◆ EXERCISE DIRECTIONS:
Write out the material below exactly, with no line missing.
DATA PROVIDED below:
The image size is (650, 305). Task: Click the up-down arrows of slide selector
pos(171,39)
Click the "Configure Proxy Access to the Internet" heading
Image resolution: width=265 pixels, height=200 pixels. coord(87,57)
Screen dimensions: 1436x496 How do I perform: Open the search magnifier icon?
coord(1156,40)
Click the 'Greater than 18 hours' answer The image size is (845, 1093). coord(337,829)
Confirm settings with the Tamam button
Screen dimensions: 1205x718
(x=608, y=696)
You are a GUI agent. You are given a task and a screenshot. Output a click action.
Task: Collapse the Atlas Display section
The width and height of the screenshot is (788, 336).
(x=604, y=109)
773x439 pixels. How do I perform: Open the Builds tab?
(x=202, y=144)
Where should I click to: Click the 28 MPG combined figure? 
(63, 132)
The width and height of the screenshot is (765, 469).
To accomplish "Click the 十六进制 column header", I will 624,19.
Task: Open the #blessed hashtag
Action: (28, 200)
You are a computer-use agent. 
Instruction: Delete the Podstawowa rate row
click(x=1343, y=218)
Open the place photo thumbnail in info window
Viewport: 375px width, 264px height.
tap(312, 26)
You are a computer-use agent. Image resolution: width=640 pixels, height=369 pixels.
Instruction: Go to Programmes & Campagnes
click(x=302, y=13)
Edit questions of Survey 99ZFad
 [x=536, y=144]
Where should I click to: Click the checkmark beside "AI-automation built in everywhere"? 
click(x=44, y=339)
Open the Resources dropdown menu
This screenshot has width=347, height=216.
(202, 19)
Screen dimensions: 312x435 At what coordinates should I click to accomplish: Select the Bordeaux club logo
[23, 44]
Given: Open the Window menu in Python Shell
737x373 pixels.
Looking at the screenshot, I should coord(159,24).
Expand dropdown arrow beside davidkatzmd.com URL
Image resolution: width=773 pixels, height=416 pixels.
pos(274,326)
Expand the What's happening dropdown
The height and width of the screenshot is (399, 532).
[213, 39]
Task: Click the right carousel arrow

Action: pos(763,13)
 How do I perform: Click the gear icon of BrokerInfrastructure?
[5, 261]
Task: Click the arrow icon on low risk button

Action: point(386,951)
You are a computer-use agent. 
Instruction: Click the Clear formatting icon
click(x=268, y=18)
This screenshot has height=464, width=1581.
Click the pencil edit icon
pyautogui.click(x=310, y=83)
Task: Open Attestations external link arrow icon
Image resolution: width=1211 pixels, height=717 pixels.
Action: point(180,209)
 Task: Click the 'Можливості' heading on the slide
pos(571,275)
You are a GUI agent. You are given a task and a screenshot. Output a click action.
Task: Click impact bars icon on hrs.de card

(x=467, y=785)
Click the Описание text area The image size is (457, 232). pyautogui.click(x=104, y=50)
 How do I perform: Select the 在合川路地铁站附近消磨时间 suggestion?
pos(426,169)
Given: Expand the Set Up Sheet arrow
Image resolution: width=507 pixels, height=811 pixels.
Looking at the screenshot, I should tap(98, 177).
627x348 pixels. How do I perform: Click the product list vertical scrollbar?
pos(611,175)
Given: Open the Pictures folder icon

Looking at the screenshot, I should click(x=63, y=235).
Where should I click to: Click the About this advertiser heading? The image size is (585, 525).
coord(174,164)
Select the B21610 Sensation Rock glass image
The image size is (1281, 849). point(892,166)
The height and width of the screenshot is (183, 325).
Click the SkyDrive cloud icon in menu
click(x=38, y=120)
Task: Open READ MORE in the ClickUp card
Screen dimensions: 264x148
End of DATA PROVIDED.
◆ FINISHED TASK:
The image size is (650, 305). Task: Click the up-down arrows of slide selector
pos(171,39)
Click the "Configure Proxy Access to the Internet" heading
Image resolution: width=265 pixels, height=200 pixels. coord(87,57)
Screen dimensions: 1436x496 How do I perform: Open the search magnifier icon?
coord(1156,40)
Click the 'Greater than 18 hours' answer The image size is (845, 1093). coord(337,829)
Confirm settings with the Tamam button
Screen dimensions: 1205x718
(x=608, y=696)
You are a GUI agent. You are given a task and a screenshot. Output a click action.
Task: Collapse the Atlas Display section
The width and height of the screenshot is (788, 336).
(x=604, y=109)
773x439 pixels. How do I perform: Open the Builds tab?
(x=202, y=144)
Where should I click to: Click the 28 MPG combined figure? 
(63, 132)
The width and height of the screenshot is (765, 469).
To accomplish "Click the 十六进制 column header", I will 624,19.
Task: Open the #blessed hashtag
Action: (28, 200)
You are a computer-use agent. 
Instruction: Delete the Podstawowa rate row
click(x=1343, y=218)
Open the place photo thumbnail in info window
Viewport: 375px width, 264px height.
tap(312, 26)
You are a computer-use agent. Image resolution: width=640 pixels, height=369 pixels.
Instruction: Go to Programmes & Campagnes
click(x=302, y=13)
Edit questions of Survey 99ZFad
 [x=536, y=144]
Where should I click to: Click the checkmark beside "AI-automation built in everywhere"? 
click(x=44, y=339)
Open the Resources dropdown menu
This screenshot has width=347, height=216.
(202, 19)
Screen dimensions: 312x435 At what coordinates should I click to accomplish: Select the Bordeaux club logo
[23, 44]
Given: Open the Window menu in Python Shell
737x373 pixels.
Looking at the screenshot, I should coord(159,24).
Expand dropdown arrow beside davidkatzmd.com URL
Image resolution: width=773 pixels, height=416 pixels.
pos(274,326)
Expand the What's happening dropdown
The height and width of the screenshot is (399, 532).
[213, 39]
Task: Click the right carousel arrow

Action: pos(763,13)
 How do I perform: Click the gear icon of BrokerInfrastructure?
[5, 261]
Task: Click the arrow icon on low risk button

Action: point(386,951)
You are a computer-use agent. 
Instruction: Click the Clear formatting icon
click(x=268, y=18)
This screenshot has height=464, width=1581.
Click the pencil edit icon
pyautogui.click(x=310, y=83)
Task: Open Attestations external link arrow icon
Image resolution: width=1211 pixels, height=717 pixels.
Action: point(180,209)
 Task: Click the 'Можливості' heading on the slide
pos(571,275)
You are a GUI agent. You are given a task and a screenshot. Output a click action.
Task: Click impact bars icon on hrs.de card

(x=467, y=785)
Click the Описание text area The image size is (457, 232). pyautogui.click(x=104, y=50)
 How do I perform: Select the 在合川路地铁站附近消磨时间 suggestion?
pos(426,169)
Given: Expand the Set Up Sheet arrow
Image resolution: width=507 pixels, height=811 pixels.
Looking at the screenshot, I should tap(98, 177).
627x348 pixels. How do I perform: Click the product list vertical scrollbar?
pos(611,175)
Given: Open the Pictures folder icon

Looking at the screenshot, I should click(x=63, y=235).
Where should I click to: Click the About this advertiser heading? The image size is (585, 525).
coord(174,164)
Select the B21610 Sensation Rock glass image
The image size is (1281, 849). point(892,166)
The height and width of the screenshot is (183, 325).
Click the SkyDrive cloud icon in menu
click(x=38, y=120)
Task: Open READ MORE in the ClickUp card
Screen dimensions: 264x148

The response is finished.